I fall firmly into the "Why are you doing it that way?" camp. In my experience, both as a questioner and an answerer, is that most people don't know why they're asking a given question. Case in point - all the HTML/CGI homework questions we get in May and December. And so on and so forth.

Programming (and life, for that matter) is about thinking. It's about knowing what question to ask. Charlie Brown once quoted someone I don't know, saying "The more I learn, the more I know how much I don't know." I take that to mean "The more I learn, the more I discover what is knowable."
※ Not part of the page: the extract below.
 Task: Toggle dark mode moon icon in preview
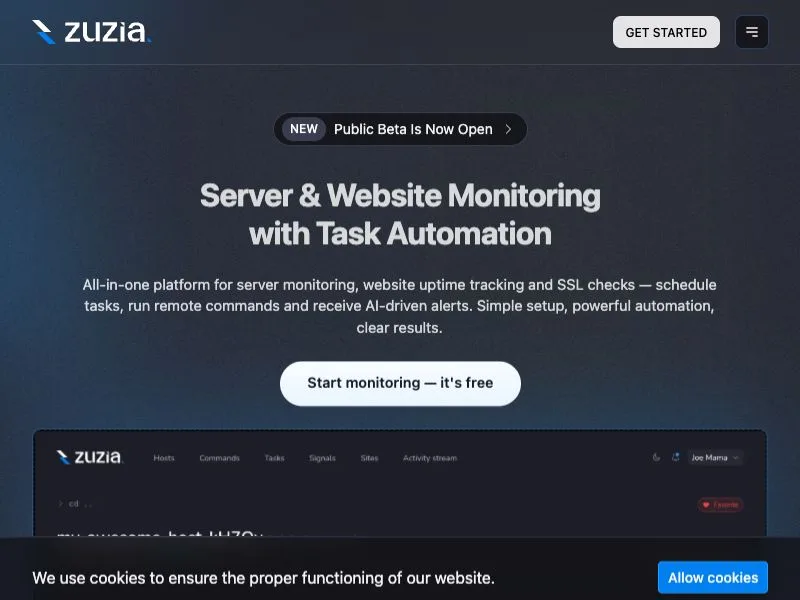(656, 457)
Douglas Adams puts it another way. In his Hitchiker's Guide series, he describes a civilization that took 100 generations to build a machine that gave them the answer to the Ultimate Question. It then took them 1000 generations to build the machine that gave them the question for the Ultimate Answer. (The second machine was the Earth, but that's another story, better told by the white mice.)

My rationale for being in the Question-Further camp is this - I'd prefer to teach you how to fish than give you a fishstick. Most answers need context. (Which, coincedentally, is how all education works - by expanding context. You need to be able to hook in what you're learning to what you already know. That's why geometry is taught before limits is taught before calculus. You can't hook calculus onto anything without limits, and on down to geometry. It's also why Peano's Postulates aren't taught until college. Even though it's just about the whole numbers, you can't understand them without a concept of spaces.)

If you ask about modifying a variable named in another variable, I'm going to explain what the heck it is you're really asking about. I'm going to point you in the direction of basic knowledge (hashes). I'm going to point you in the direction of structured programming (which it seems most Perl coders have a serious aversion to, kinda like bathing for Magic players). I'm going to attempt to tutor you and educate you. After all of that, if you still want to know how, you'll already know. I mean, if symbolic references were all bad, then why would Perl allow them? Why would many of the modules we use every day use them? Why would people like me write code that's used in production that makes use of them?

------
We are the carpenters and bricklayers of the Information Age.

Please remember that I'm crufty and crochety. All opinions are purely mine and all code is untested, unless otherwise specified.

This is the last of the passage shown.